I made a conscience effort to have more patience and that did help a bit....not to say that I was at all perfect...because I wasn't, but it was an improvement from the previous day.
I am not a touchy feely kind of gal...I have trouble with patience and showing emotions.
Sometimes I wonder why I don't show more emotion...I am not a cryer...I consider myself strong, independent and a "get to the point, no bullshi*t, reality check" woman.
So what is it, within me, that doesn't allow me to show my emotions?
Why is it that I have to be so tough all the time?
Is it my upbringing with three older brothers being picked on all the time?
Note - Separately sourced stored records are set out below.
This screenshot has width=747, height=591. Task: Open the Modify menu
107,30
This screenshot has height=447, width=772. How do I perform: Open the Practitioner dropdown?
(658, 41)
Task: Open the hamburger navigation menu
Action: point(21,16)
Was it being a young independent, responsible single mother? Was it marrying a military soldier that was deployed away from us at times?
What is the fear that holds me from opening up and letting go?
Not being in control?
What would be the worst thing that could happen if I opened up and showed my emotions?
Would I feel calmer and closer to peace? Would it in turn allow me to see my passion?
Would I then realize that I am never really in control?
I think that sometimes because I am such an "in charge" controlling type of person that I don't allow myself to relax and just enjoy life, therefore allowing the allusive "peacefulness" to slip by me unnoticed.